_WHAT NEEDS TO BE DONE_. Update the entries below by changing each "pixels" to "px" and keeping everything else as it is. Leave the pictures out of your version.

— Start INPUT ROWS —

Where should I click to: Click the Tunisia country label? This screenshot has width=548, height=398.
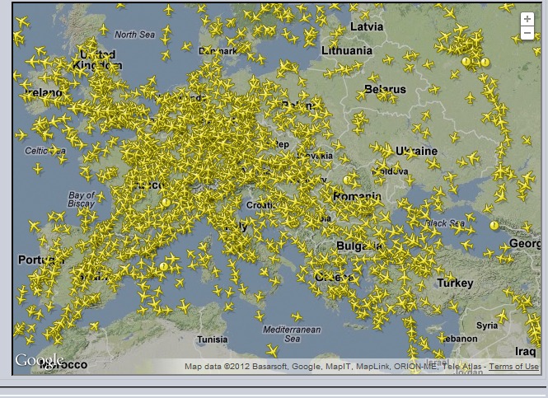pos(212,339)
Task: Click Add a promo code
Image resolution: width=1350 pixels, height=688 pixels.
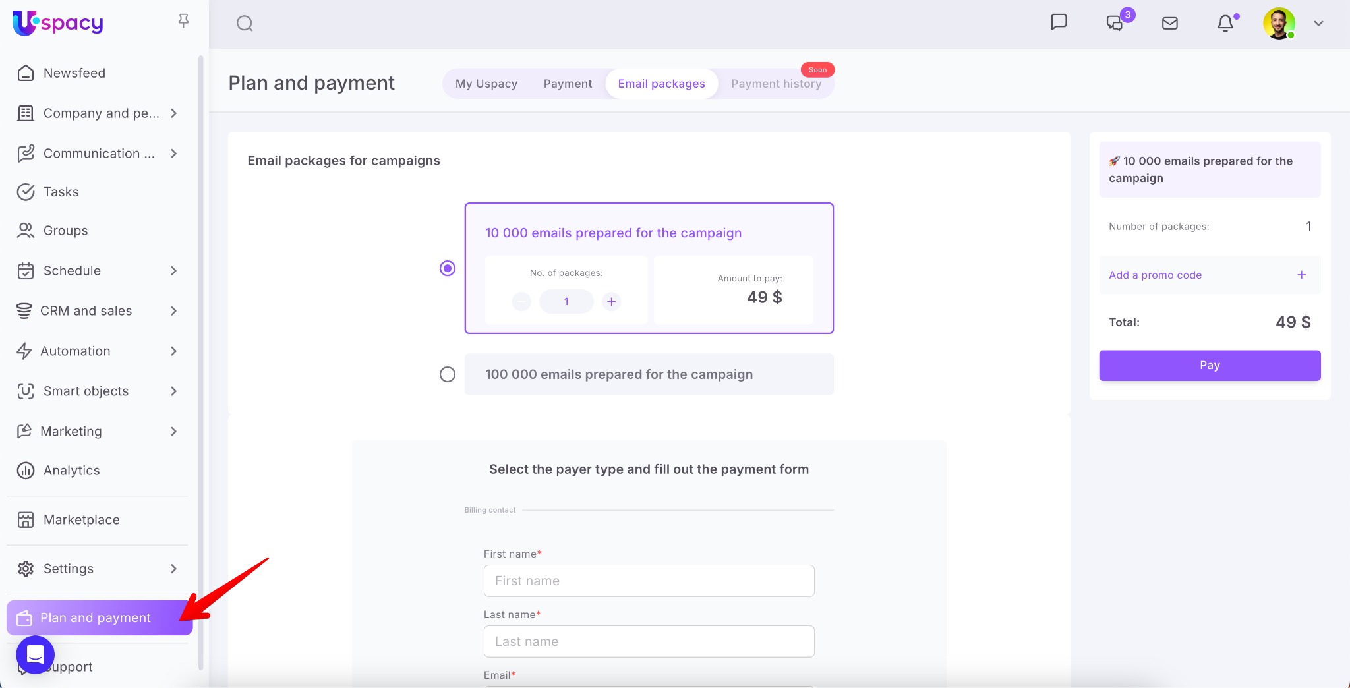Action: pyautogui.click(x=1155, y=275)
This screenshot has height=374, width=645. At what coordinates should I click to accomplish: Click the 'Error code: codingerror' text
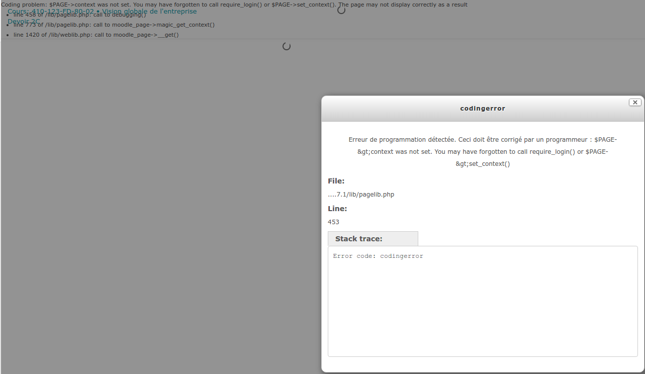(x=378, y=256)
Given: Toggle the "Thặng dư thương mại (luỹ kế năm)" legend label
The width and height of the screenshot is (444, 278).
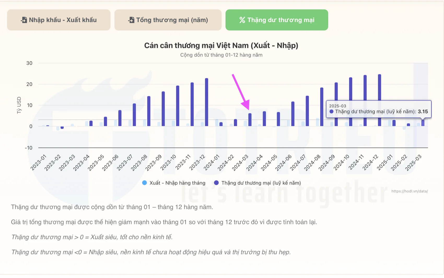Looking at the screenshot, I should point(261,183).
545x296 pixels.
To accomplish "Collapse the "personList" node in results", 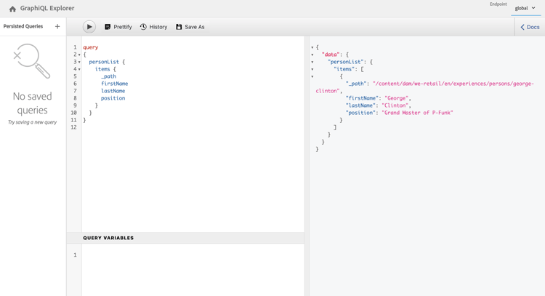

— End INPUT ROWS —

_TASK RESULT_.
Where should I click to: Click the Tunisia country label? This screenshot has width=548, height=398.
pos(212,339)
Task: Click Add a promo code
Image resolution: width=1350 px, height=688 px.
Action: pyautogui.click(x=1155, y=275)
This screenshot has height=374, width=645. At what coordinates should I click to accomplish: Click the 'Error code: codingerror' text
(x=378, y=256)
Given: Toggle the "Thặng dư thương mại (luỹ kế năm)" legend label
The width and height of the screenshot is (444, 278).
Looking at the screenshot, I should point(261,183).
545x296 px.
To accomplish "Collapse the "personList" node in results", 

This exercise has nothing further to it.